Alice Lake Provincial Park is a provincial park in British Columbia, Canada.

History
Alice Lake is named for the wife of Charles Rose, who settled in the district about 1888. Although the area was used for logging from the 1880s until the 1920s, Alice Lake and the surrounding area has been a popular recreation destination since the area was settled. The park was established on November 23, 1956, and was expanded on 14 February 1961 to cover 396 ha. It was again expanded on 20 October 2009 with an additional 15 ha to increase the park to its current size of 411 ha.

Geography

Alice Lake Provincial Park is home to four freshwater lakes, those being Alice, Edith, Fawn, and Stump Lakes. The park also hosts a large hill, DeBeck's Hill, that offers views of the Tantalus Range and Mt. Garibaldi.

Ecology

The park is home to a number of mammal species, including squirrels, chipmunks, and raccoons. Bird species that call the park home include Stellar's jays, crows, ospreys, and great blue herons. Although not inside the park, the Brackendale bald eagle colony is very close to Alice Lake and eagles from there can often be seen in the park. Marine life in and around the lakes include introduced red-eared slider turtles, and native rainbow, Dolly Varden, and cutthroat trout. Trees include Douglas-fir, cedar, and hemlock.

Recreation

The park's namesake, Alice Lake, is popular as a swimming spot, as it boasts two beaches and a nearby campground with showers and electricity. There are multiple trails crossing the park for hiking and mountain biking, with DeBeck's Hill being a popular trail for its views of the park and surrounding area.

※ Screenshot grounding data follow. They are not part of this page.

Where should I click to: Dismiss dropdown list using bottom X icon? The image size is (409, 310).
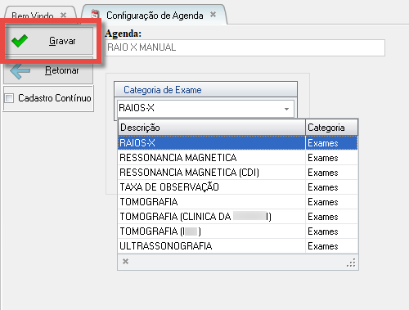click(125, 262)
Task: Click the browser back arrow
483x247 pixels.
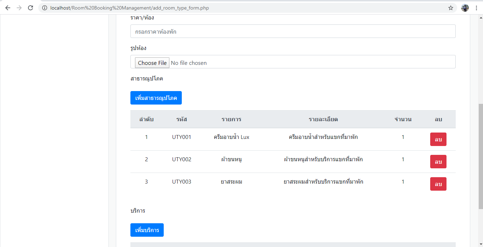Action: (x=8, y=8)
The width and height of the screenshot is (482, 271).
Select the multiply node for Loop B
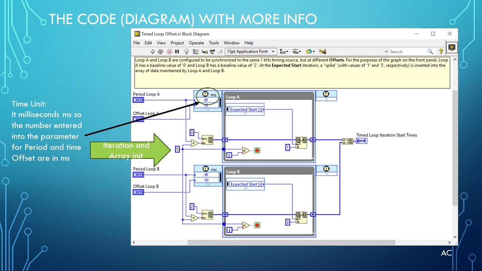click(194, 218)
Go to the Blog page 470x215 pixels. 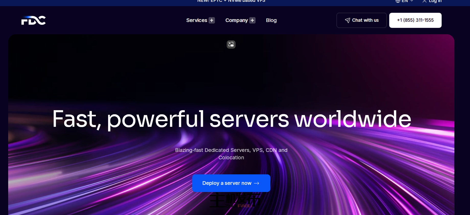coord(271,20)
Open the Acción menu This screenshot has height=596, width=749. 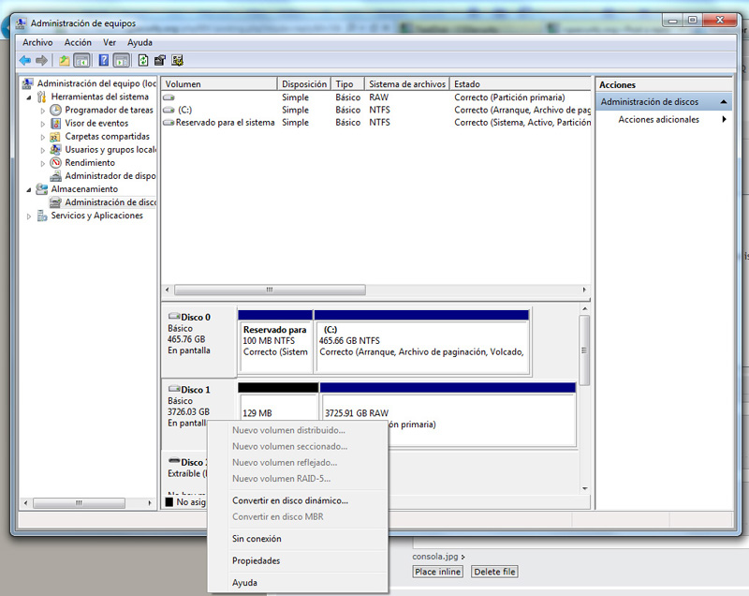(x=78, y=42)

Canoeing and fishing are permitted on all four lakes. The park also offers interpretation and education programs for visitors.

References 
Christie, J., & Canadian Electronic Library. (2009). The Whistler book : an all-season outdoor guide / Jack Christie. (Expanded & updated.). Greystone Books.

Bowers, D., & Epting, B. (1972). Exploring Garibaldi Park / text: Dan Bowers ; photography: Dan Bowers & Bernie Epting. Gundy's & Bernie's Guide Books.  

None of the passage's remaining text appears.